9 septembre, 2015 | pas de commentaire.



Depuis le moyen âge, l’homme travaille le fer et cherche à le protéger de la corrosion. La pratique qui consiste à recouvrir le fer d’un autre métal est très ancienne. Déjà, au XIVème siècle, un maître de forge eut l’idée de recouvrir des tôles de fer d’une fine couche d’étain pour lutter contre la rouille (étamage).

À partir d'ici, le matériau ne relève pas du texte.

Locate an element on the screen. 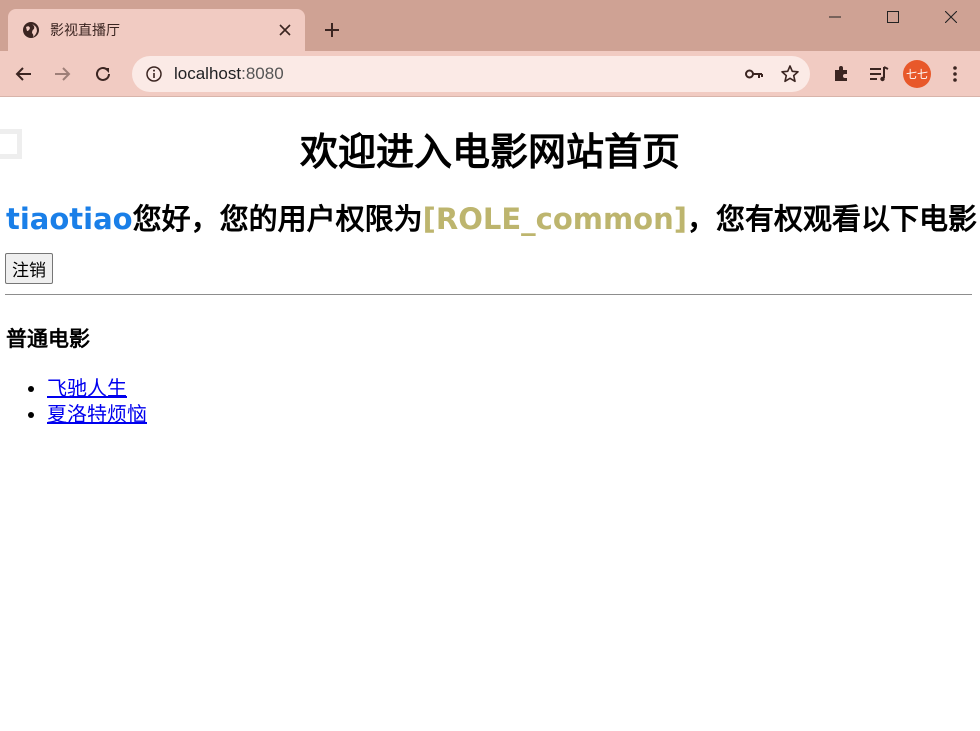 Image resolution: width=980 pixels, height=731 pixels. profile-avatar: 七七 is located at coordinates (917, 74).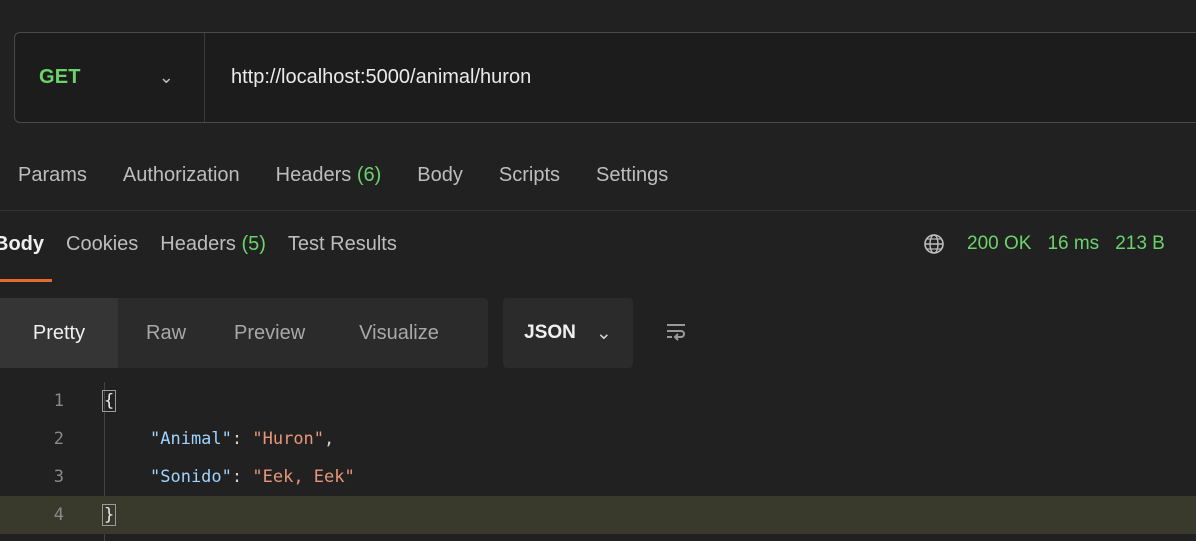  I want to click on wrap-lines-icon, so click(676, 332).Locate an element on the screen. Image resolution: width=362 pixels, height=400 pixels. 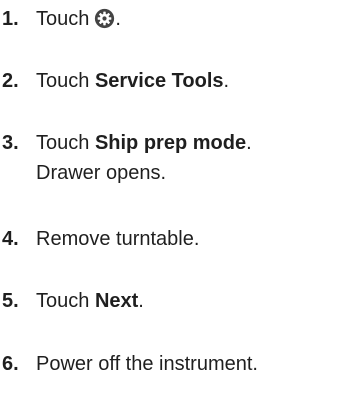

De nombreuses découvertes seront à l’origine de l’invention de la galvanisation. En 1742, Paul-Jacques Malouin, chimiste de l’académie Royale des sciences et professeur de médecine au collège Royal, fut le premier à s’intéresser aux propriétés du zinc, un métal encore nouveau à l’époque. Il découvrit alors les effets protecteurs du zinc sur le fer : il fut donc le précurseur, en théorie, de la tôle zinguée.
Jusqu’au début du 19ème siècle, de nombreux travaux (Galvani, Volta, Faraday) permettent des découvertes sur l’électricité métallique et la protection cathodique qui sont à la base des propriétés de la galvanisation.

Ce ne sera qu’en 1836, que l’ingénieur Parisien, Stanislas Sorel, inventa la tôle galvanisée telle que nous la connaissons aujourd’hui. Ce processus consistait à passer une tôle d’acier décapée et enduite d’un sel de fluxage dans un bain de zinc liquide : il appela d’ailleurs ce procédé «la galvanisation» en l’honneur des découvertes de Galvani. En 1837, Il déposa un brevet et élabora tous les détails techniques pour en faire un véritable outil industriel.